Your Body Wants You To Be Social If You Feel Lonely


Loneliness is something that everybody experiences in their life and it turns out it could be a good thing. By feeling lonely your body is telling you that you need to change: you ought to go hang out with friends.

Humans are social animals and our bodies have evolved to ensure that we stay in groups. Their are many benefits to surrounding yourself with friends and it looks like that deep inside our physical bodies know this too. So the next time you feel lonely just think about how cool it is that it’s an evolved trait! Then go chill with some friends.

In recent years, scientists have sharpened their focus on loneliness, concluding it does have a purpose, does have redeeming features. They are not talking like Thoreau about the benefits of solitude on our creative minds and spirits. They are talking like Darwin about loneliness driving change, an evolutionary correction.
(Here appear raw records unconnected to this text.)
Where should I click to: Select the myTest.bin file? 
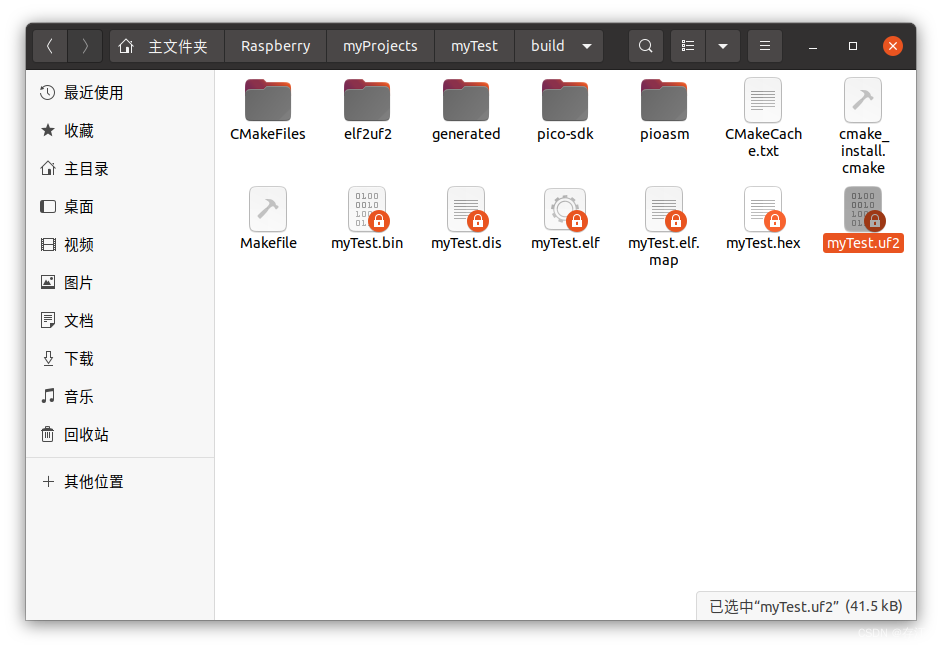coord(367,210)
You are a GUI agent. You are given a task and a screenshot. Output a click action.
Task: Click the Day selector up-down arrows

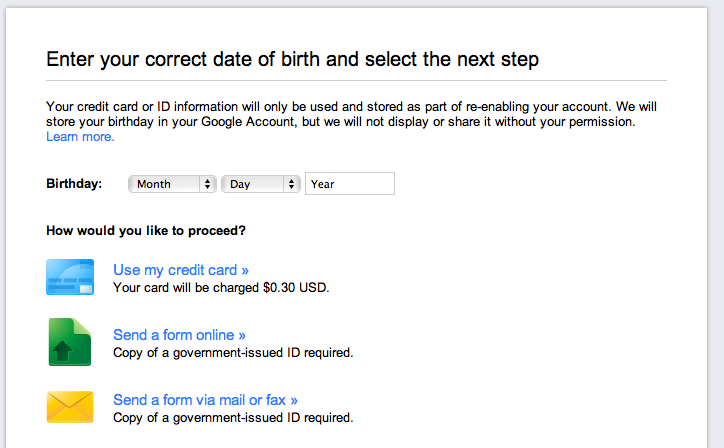coord(291,184)
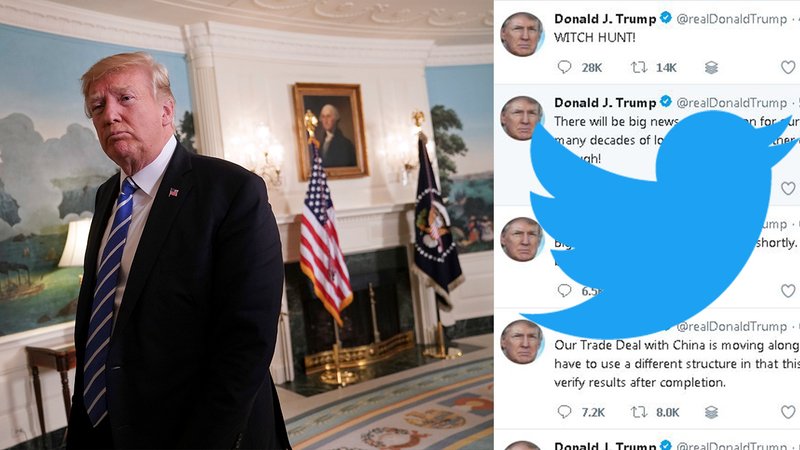800x450 pixels.
Task: Like the China Trade Deal tweet
Action: [x=788, y=412]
“Loneliness is a warning system,” says Louise Hawkley a psychologist at the University of Chicago. It is our body telling us we’re breaking from the social bonds that nourished us as a species. “We’re failing to satisfy our fundamental drive to connect with other humans,” Hawkley says. Feeling isolated switches our bodies into self-preservation mode. “What happens with people who are lonely for a long time is their threat-defense programs get activated,” says Steve Cole, a professor of medicine and psychiatry at the University of California, Los Angeles. “The body interprets loneliness as threatening.”